WebP

Image format developed by Google


05 Aug 2017 View Comments
#computer #programming #image #format #webp

Introduction

Before we talk about WebP image format, let’s rewind here a bit and make clear of what “compression” means. Compression really has one main goal which is to reduce size in bytes of an image without degrading the quality/state of a thing to an unacceptable level. In the world of internet, a lot of the things are essentially being passed in and out through our network so making things into a small size plays a critical role in the world wide web side of things. At the end, smaller size means faster transfer given the same speed of the internet.

Compression methods

There are really 2 methods of any kind of compression.

  1. Lossy: Lossy compression means that during the compression, the method lost original info so there is no going back to its original state.
  2. Lossless: For Lossless compressions, it is not losing any info when compression which makes it able to get back to the original state.

If you think this compression in terms of “text”, things could be explained simpler.

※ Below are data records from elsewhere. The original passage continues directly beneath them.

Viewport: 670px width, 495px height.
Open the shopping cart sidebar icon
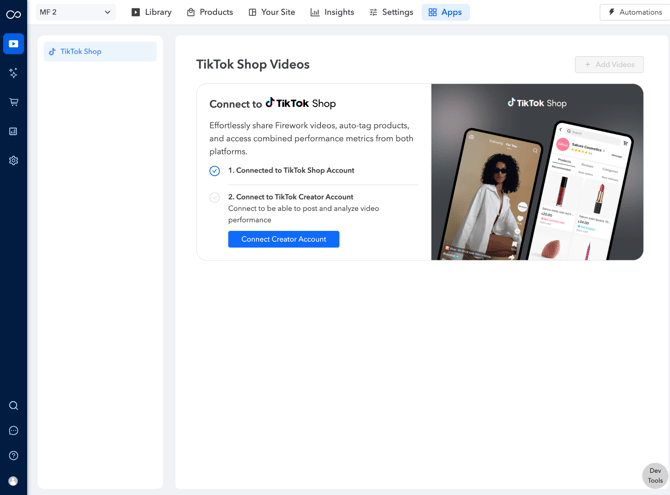pos(13,102)
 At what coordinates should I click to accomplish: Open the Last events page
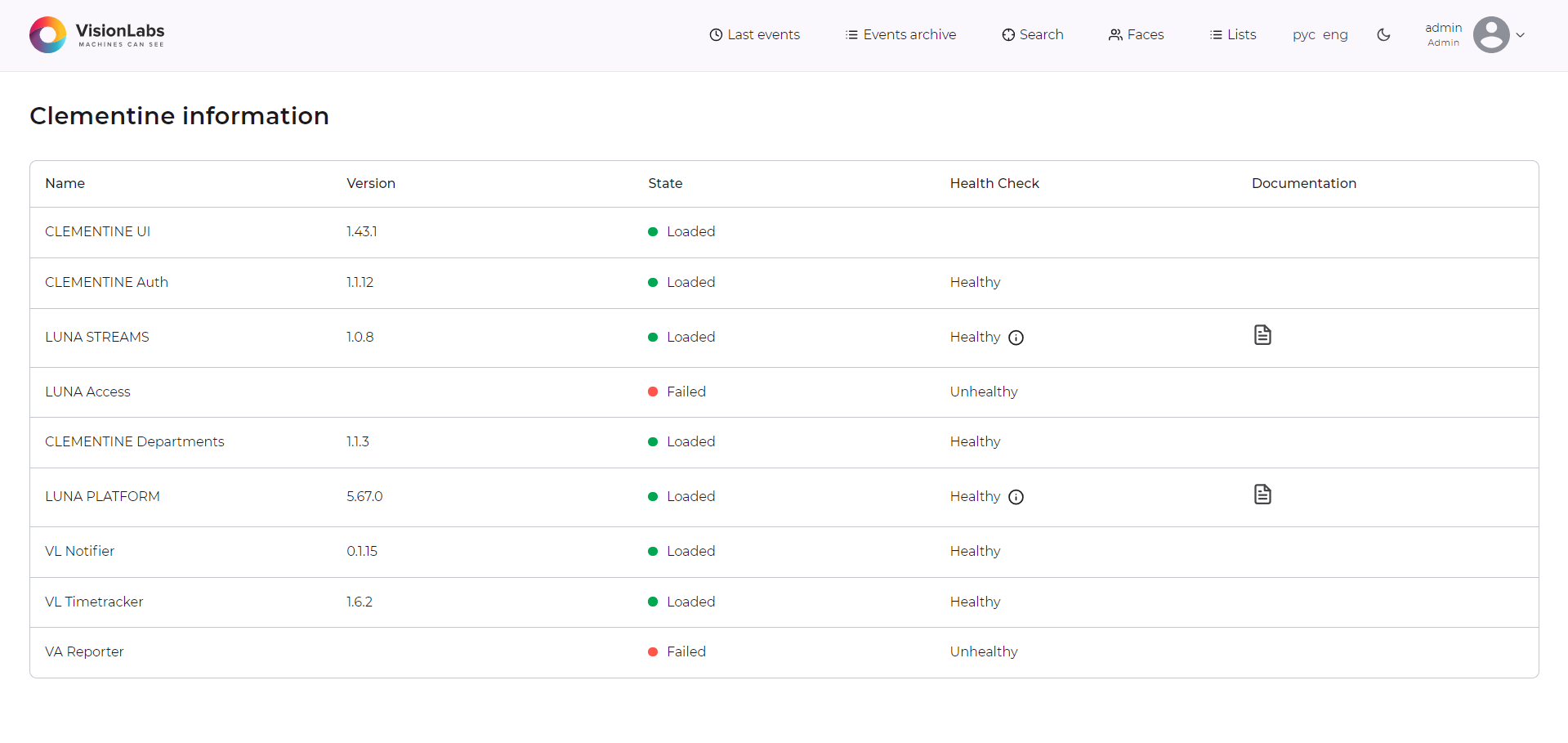click(754, 35)
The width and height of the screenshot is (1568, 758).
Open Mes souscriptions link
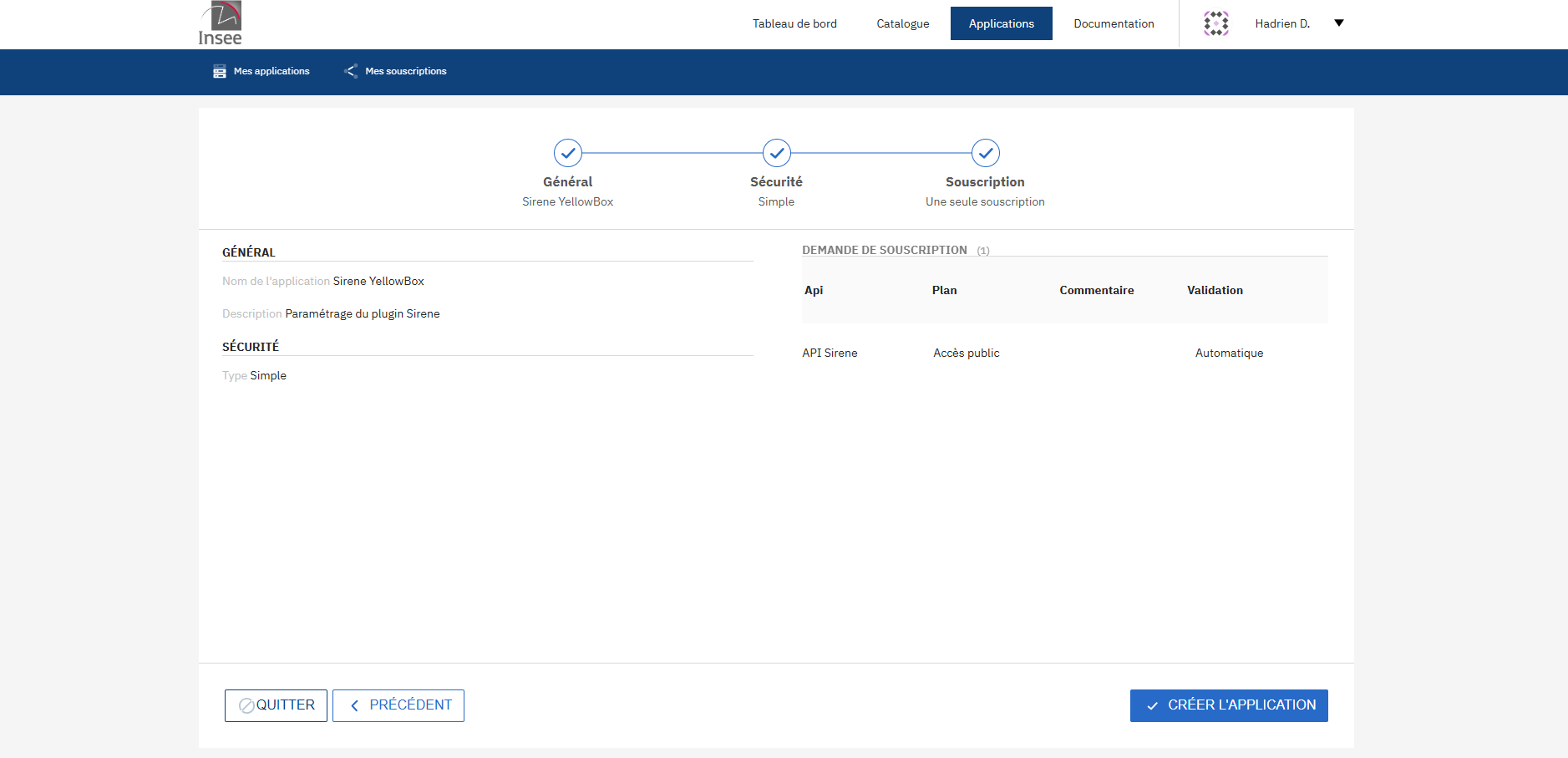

Say there is a text “aaabbbbccccc” now the algorithm tells us we can reduce this to “a3b4c5” as the number denotes the number of occurrences of the letter. This is an example of lossless compression since we can reverse that to its original state, “aaabbbbccccc”. However, say we reduced it to “abc” instead. Now this is an example of lossy compression because it keeps the similarities of the original text but we cannot just go back to “aaabbbbccccc”. For texts, we almost always do lossless compression because lossy compression for text makes really no sense. So in general, when we say we compressed texts. It means we applied lossless compression to the text.

What is WebP?

With enough understanding of compressions, let’s talk about WebP which is a modern image format which supports both lossy and lossless compression currently developed by Google. The most famous lossy image would be JPEG with extensions usually of .jpg or .jpeg. It is widely used in WWW because of its compression power. It can reduce sizes quite a bit depending on the quality of image meaning less network throughput. Some time ago, I actually worked on WebP images when I had to read the files as inputs to convert into another image format to be able to display on MS outlook. This is when I found out about the WebP images and how they are being used. The work is done here.

Why WebP?

In the bottom line, Google made a bold claim that WebP compressing more than those other popular and famous image formats such as JPEG without loss of image quality (Case study). This eventually leads web pages to load faster with similar quality of images. This probably isn’t necessary much for small companies but a big company like Google, image format like WebP probably can save them tons of data. According to Google, WebP lossless images are 26% smaller in size compared to PNGs. WebP lossy images are 25-34% smaller than comparable JPEG images at equivalent SSIM quality index. Both lossy and lossless compression supports transparency at the better rate than most of other known transparent images.

Real Actions (Examples)

Here is an example of WebP usage in real life. A video from youtube.com has the related videos on the side. When you hover your mouse over to one of them, you will see thumbnails being displayed on Chrome. However, the Firefox will not have it enabled as the browser do not support WebP so there won’t be any thumbnails displayed on the Firefox. Now you solved the mystery on why sometimes those thumbnails won’t show up!

Animated WebP

Above thumbnails could have been generated in GIF which is another famous for animated image format. However, the problem Google faced was that the file size is too big to make sure every thumbnail show up without any “lag”. With WebP which supports animation by combining frames with lossy and lossless compression, there are at least 2 significant benefits of using WebP image format compared to GIF format. First, the WebP supports 24-bit RGB color with an 8-bit alpha channel, compared to GIF’s 8-bit color and 1-bit alpha. This means the images delivered are clearer. Another benefit is that the WebP requires fewer bytes than GIF. Animated GIFs converted to lossy WebPs are 64% smaller (from 7000 randomly chosen GIFs from the web), while lossless WebPs are 19% smaller. This is especially important on mobile networks or for web deliveries. An example of: GIF (85 KB) vs WebP (4.7 KB) which is a pretty dramatic reduction of more than 10x.

Supported browser

Officially, only 2 browsers load WebP image format. Currently, most well known supported browsers are Chrome and Opera. There are extentions where you can install to make your browsers or make other image formatting software to work, but officially those are the two official browsers for now.

What about WebM?

WebM is a video file format to use in the HTML5 video tag (built for the web) which is also sponsored by Google. It is like a side-by-side project to WebP. WebP for images, WebM for videos. WebM is an open-source software project that anyone may participate in and contribute to under BSD Lisense. See here for more info on how to contribute. One interesting thing is that WebM is also supported by Mozilla Firefox 4+ and Internet Explorer 9+. WebM has internet media type of video/webm or audio/webm which means you can do something like this in HTML 5:

<video src="video.webm" controls>
</video>

To see some examples of WebM, refer to WebM demo files. Your browser has to support WebM to see these demo files, of course :smile:.